Task to complete: Copy the data below word for word, line by line, with nothing changed.
[start of Records to process]
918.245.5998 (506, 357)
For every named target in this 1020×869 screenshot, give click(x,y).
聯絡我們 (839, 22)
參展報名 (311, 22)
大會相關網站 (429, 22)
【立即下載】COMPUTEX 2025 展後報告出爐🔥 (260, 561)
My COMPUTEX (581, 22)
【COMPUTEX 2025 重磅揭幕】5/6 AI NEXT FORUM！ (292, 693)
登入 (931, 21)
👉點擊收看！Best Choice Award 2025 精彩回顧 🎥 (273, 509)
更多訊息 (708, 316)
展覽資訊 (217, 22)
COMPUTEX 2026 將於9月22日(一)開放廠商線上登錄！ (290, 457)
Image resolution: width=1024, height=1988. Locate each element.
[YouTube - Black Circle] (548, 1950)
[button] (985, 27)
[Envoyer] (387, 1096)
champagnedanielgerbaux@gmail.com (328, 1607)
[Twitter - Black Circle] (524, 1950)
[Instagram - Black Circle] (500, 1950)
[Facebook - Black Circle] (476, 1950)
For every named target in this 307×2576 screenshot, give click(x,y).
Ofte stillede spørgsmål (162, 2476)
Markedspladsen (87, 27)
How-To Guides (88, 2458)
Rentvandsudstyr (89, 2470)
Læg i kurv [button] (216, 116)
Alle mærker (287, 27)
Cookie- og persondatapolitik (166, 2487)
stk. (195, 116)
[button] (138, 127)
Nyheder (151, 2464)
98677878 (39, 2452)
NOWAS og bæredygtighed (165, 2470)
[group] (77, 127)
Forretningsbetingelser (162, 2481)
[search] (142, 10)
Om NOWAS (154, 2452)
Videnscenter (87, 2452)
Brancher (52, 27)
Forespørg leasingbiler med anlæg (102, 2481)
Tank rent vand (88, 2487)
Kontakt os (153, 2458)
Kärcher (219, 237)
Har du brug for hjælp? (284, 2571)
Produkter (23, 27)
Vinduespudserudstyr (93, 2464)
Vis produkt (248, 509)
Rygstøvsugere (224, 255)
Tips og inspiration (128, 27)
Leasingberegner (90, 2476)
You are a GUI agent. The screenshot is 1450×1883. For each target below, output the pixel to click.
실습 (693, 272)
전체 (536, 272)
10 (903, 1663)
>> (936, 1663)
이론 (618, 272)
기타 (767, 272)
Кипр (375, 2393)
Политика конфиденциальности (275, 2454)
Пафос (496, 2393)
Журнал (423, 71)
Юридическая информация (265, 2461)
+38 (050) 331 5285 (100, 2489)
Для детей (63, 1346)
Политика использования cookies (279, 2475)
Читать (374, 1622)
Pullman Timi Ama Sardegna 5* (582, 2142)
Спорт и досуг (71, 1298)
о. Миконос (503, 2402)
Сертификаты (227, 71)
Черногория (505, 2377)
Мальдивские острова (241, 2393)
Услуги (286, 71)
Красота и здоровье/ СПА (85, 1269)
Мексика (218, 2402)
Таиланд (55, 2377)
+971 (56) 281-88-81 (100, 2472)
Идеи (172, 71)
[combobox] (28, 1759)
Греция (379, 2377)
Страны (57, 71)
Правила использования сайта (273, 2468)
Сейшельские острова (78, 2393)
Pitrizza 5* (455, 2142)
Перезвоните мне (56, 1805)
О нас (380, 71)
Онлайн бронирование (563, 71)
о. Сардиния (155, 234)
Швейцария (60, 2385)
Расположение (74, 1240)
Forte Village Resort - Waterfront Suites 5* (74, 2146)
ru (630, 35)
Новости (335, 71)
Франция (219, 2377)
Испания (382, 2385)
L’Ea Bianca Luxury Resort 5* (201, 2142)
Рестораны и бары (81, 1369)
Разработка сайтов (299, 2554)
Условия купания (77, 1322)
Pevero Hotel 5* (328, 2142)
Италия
[end of Records to process]
Result for this task:
918.245.5998 (506, 357)
For every named target in this 1020×869 screenshot, give click(x,y).
聯絡我們 (839, 22)
參展報名 (311, 22)
大會相關網站 (429, 22)
【立即下載】COMPUTEX 2025 展後報告出爐🔥 (260, 561)
My COMPUTEX (581, 22)
【COMPUTEX 2025 重磅揭幕】5/6 AI NEXT FORUM！ (292, 693)
登入 (931, 21)
👉點擊收看！Best Choice Award 2025 精彩回顧 🎥 (273, 509)
更多訊息 (708, 316)
展覽資訊 (217, 22)
COMPUTEX 2026 將於9月22日(一)開放廠商線上登錄！ (290, 457)
Image resolution: width=1024, height=1988. Locate each element.
[YouTube - Black Circle] (548, 1950)
[button] (985, 27)
[Envoyer] (387, 1096)
champagnedanielgerbaux@gmail.com (328, 1607)
[Twitter - Black Circle] (524, 1950)
[Instagram - Black Circle] (500, 1950)
[Facebook - Black Circle] (476, 1950)
For every named target in this 307×2576 screenshot, give click(x,y).
Ofte stillede spørgsmål (162, 2476)
Markedspladsen (87, 27)
How-To Guides (88, 2458)
Rentvandsudstyr (89, 2470)
Læg i kurv [button] (216, 116)
Alle mærker (287, 27)
Cookie- og persondatapolitik (166, 2487)
stk. (195, 116)
[button] (138, 127)
Nyheder (151, 2464)
98677878 (39, 2452)
NOWAS og bæredygtighed (165, 2470)
[group] (77, 127)
Forretningsbetingelser (162, 2481)
[search] (142, 10)
Om NOWAS (154, 2452)
Videnscenter (87, 2452)
Brancher (52, 27)
Forespørg leasingbiler med anlæg (102, 2481)
Tank rent vand (88, 2487)
Kontakt os (153, 2458)
Kärcher (219, 237)
Har du brug for hjælp? (284, 2571)
Produkter (23, 27)
Vinduespudserudstyr (93, 2464)
Vis produkt (248, 509)
Rygstøvsugere (224, 255)
Tips og inspiration (128, 27)
Leasingberegner (90, 2476)
You are a GUI agent. The screenshot is 1450×1883. For each target below, output the pixel to click.
실습 (693, 272)
전체 (536, 272)
10 (903, 1663)
>> (936, 1663)
이론 (618, 272)
기타 (767, 272)
Кипр (375, 2393)
Политика конфиденциальности (275, 2454)
Пафос (496, 2393)
Журнал (423, 71)
Юридическая информация (265, 2461)
+38 (050) 331 5285 (100, 2489)
Для детей (63, 1346)
Политика использования cookies (279, 2475)
Читать (374, 1622)
Pullman Timi Ama Sardegna 5* (582, 2142)
Спорт и досуг (71, 1298)
о. Миконос (503, 2402)
Сертификаты (227, 71)
Черногория (505, 2377)
Мальдивские острова (241, 2393)
Услуги (286, 71)
Красота и здоровье/ СПА (85, 1269)
Мексика (218, 2402)
Таиланд (55, 2377)
+971 (56) 281-88-81 (100, 2472)
Идеи (172, 71)
[combobox] (28, 1759)
Греция (379, 2377)
Страны (57, 71)
Правила использования сайта (273, 2468)
Сейшельские острова (78, 2393)
Pitrizza 5* (455, 2142)
Перезвоните мне (56, 1805)
О нас (380, 71)
Онлайн бронирование (563, 71)
о. Сардиния (155, 234)
Швейцария (60, 2385)
Расположение (74, 1240)
Forte Village Resort - Waterfront Suites 5* (74, 2146)
ru (630, 35)
Новости (335, 71)
Франция (219, 2377)
Испания (382, 2385)
L’Ea Bianca Luxury Resort 5* (201, 2142)
Рестораны и бары (81, 1369)
Разработка сайтов (299, 2554)
Условия купания (77, 1322)
Pevero Hotel 5* (328, 2142)
Италия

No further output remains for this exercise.